Known as vector search, Solr supports LLM and AI technologies using Dense Vector Fields and k-nearest neighbors (KNN) queries. At the risk of underselling the complexity of deriving vectors from models such as SBERT or LLAMA, Solr allows you to add the vector embeddings in the same way it does any other document data field. Solr utilizes vector models to compare query vectors against document vectors, measuring similarity through cosine similarity scores. This enables the efficient ranking of documents based on their relevance to a given query vector. To support this, you will need to configure one or more knn_vector fields with dimensions to match the vector embedding size generated by the LLM and use the rest of the field type settings to control how vectors are compared.

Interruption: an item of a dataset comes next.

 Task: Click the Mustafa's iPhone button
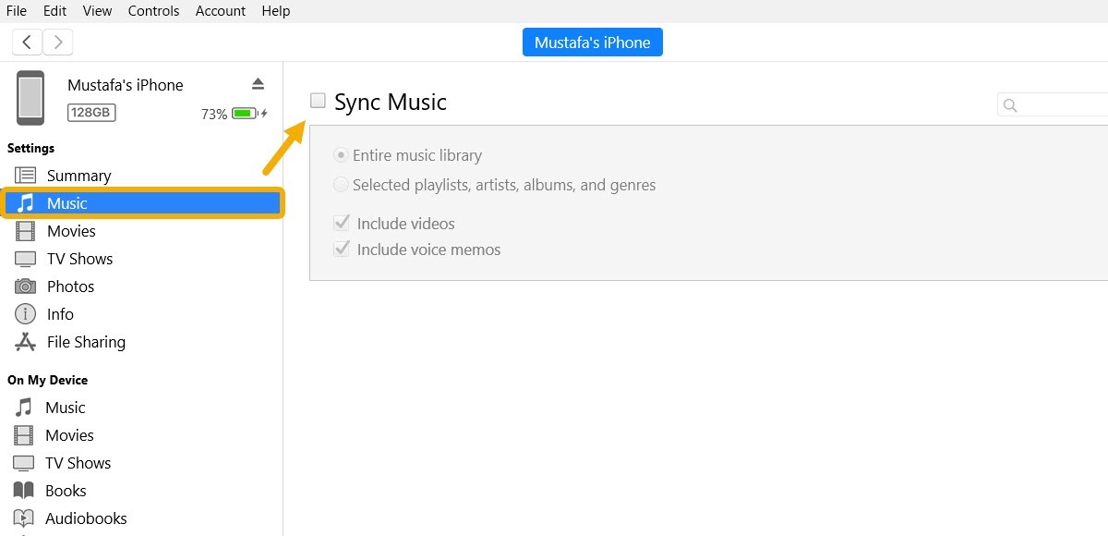click(592, 42)
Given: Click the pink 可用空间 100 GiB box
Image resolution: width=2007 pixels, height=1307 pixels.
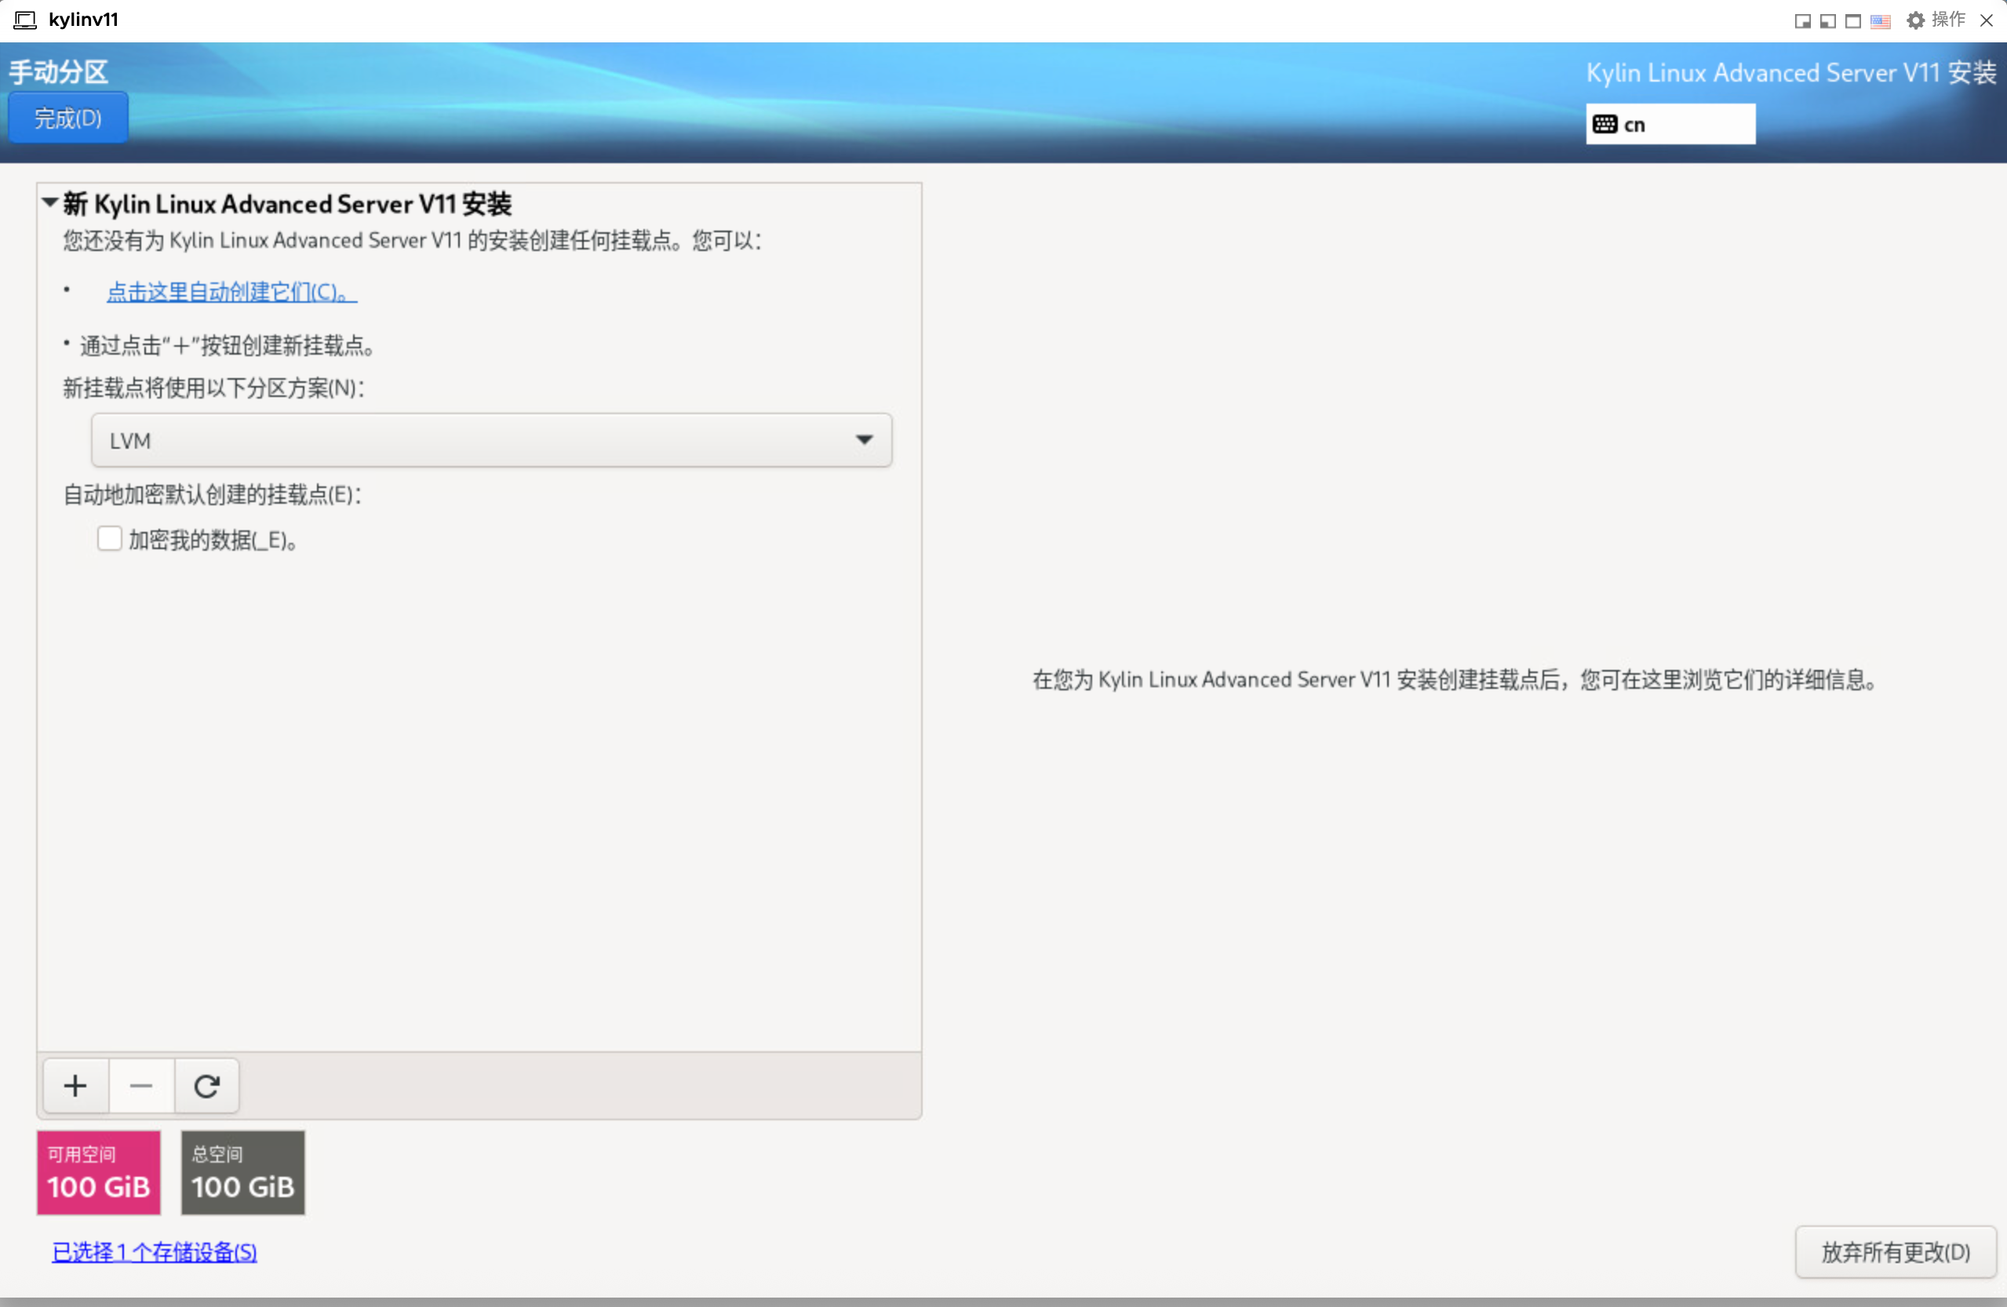Looking at the screenshot, I should click(x=99, y=1172).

As you can see, Solr has the capability and flexibility to support traditional keyword search (aka sparse vectors) and vector search (aka dense vectors) as just described. Another approach, called hybrid search, incorporates the strengths of both approaches to achieve the best of both worlds. Please stay tuned for another article that will discuss this topic in depth.

Final Thoughts

A lot of ground was covered here on what Solr is capable of, but a lot of the choices in this kind of work are dependent on use cases. Understanding the differences between an indexed document's values and how a person might search for it is critical. This is because people do not always know exactly what they are looking for, nor do they know how it is represented in the data. On top of that, misspelled words and typos are common occurrences. If your search configuration doesn't attempt to account for these factors and more, it can lead to an unproductive and frustrating experience. Curating your data, fiddling with field analysis, incorporating vector search will never solve 100% of your use cases perfectly and sometimes you'll need to determine when it's ok to have unwanted documents return in your results. That's a situation that can often be mitigated with relevancy tuning, so you may find it's less important to limit your unwanted matches than it is to ensure the important matches are made.